## What needs to be done
Scan the entries for lines containing the string "computer". Reply with how many there are, and nothing else.

____

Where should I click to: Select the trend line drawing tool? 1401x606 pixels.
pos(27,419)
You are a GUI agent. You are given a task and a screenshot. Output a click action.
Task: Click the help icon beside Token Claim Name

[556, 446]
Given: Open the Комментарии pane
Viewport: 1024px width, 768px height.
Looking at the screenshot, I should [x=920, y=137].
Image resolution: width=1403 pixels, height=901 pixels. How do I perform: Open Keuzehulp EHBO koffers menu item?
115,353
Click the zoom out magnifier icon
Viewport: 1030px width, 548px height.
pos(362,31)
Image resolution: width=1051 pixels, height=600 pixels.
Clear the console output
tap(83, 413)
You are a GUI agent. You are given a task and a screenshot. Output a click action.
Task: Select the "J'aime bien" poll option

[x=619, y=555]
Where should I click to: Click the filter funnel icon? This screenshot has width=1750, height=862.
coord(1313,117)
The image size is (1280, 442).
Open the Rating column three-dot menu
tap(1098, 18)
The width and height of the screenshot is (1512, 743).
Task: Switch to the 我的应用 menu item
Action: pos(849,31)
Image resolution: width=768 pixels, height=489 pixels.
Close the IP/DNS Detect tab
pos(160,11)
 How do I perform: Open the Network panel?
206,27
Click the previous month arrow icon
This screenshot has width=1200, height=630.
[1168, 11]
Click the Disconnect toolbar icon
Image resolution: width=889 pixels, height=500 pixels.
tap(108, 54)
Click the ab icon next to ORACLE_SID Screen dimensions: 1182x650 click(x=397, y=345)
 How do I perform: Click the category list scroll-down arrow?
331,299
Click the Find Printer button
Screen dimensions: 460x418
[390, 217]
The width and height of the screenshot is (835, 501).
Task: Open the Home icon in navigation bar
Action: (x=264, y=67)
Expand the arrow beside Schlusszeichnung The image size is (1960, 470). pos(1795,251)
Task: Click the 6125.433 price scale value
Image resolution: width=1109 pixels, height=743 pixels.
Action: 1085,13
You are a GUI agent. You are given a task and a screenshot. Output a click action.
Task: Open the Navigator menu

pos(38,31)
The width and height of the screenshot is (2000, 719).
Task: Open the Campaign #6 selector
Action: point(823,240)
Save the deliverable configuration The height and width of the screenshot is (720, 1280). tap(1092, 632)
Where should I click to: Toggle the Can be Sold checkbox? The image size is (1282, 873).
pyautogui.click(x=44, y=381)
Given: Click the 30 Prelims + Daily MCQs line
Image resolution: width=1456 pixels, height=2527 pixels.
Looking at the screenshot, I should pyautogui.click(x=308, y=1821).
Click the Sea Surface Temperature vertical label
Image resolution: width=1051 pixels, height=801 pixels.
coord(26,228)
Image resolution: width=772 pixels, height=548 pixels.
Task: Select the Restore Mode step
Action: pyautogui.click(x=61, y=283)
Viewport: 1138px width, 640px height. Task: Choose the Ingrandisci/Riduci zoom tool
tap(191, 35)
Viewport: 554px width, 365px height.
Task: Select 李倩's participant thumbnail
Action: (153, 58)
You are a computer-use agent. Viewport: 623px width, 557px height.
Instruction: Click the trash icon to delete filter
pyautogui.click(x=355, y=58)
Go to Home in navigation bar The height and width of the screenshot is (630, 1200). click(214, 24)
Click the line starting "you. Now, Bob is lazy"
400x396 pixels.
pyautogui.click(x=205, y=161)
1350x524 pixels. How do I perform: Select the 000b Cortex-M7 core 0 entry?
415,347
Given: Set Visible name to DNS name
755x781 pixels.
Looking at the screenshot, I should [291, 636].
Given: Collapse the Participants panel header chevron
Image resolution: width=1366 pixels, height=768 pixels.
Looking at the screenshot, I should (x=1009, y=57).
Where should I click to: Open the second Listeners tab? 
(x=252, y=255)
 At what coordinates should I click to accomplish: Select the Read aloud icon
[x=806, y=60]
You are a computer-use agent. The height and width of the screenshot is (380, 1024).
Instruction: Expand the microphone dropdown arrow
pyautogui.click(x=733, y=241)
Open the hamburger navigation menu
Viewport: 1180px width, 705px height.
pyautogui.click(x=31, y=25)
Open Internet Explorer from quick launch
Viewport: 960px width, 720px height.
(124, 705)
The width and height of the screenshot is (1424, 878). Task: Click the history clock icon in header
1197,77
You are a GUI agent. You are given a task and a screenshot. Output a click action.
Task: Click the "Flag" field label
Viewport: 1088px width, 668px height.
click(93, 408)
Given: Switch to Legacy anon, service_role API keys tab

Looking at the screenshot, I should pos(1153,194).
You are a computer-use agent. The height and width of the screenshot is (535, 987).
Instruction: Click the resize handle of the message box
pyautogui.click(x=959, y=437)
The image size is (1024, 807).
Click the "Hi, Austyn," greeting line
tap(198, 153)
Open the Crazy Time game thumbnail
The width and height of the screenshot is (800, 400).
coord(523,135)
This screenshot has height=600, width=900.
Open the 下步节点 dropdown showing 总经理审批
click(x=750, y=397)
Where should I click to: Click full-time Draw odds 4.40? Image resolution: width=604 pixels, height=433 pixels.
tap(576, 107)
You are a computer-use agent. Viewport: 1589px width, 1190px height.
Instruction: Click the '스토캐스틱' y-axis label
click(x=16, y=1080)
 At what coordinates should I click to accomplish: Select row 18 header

____

## Exercise response
4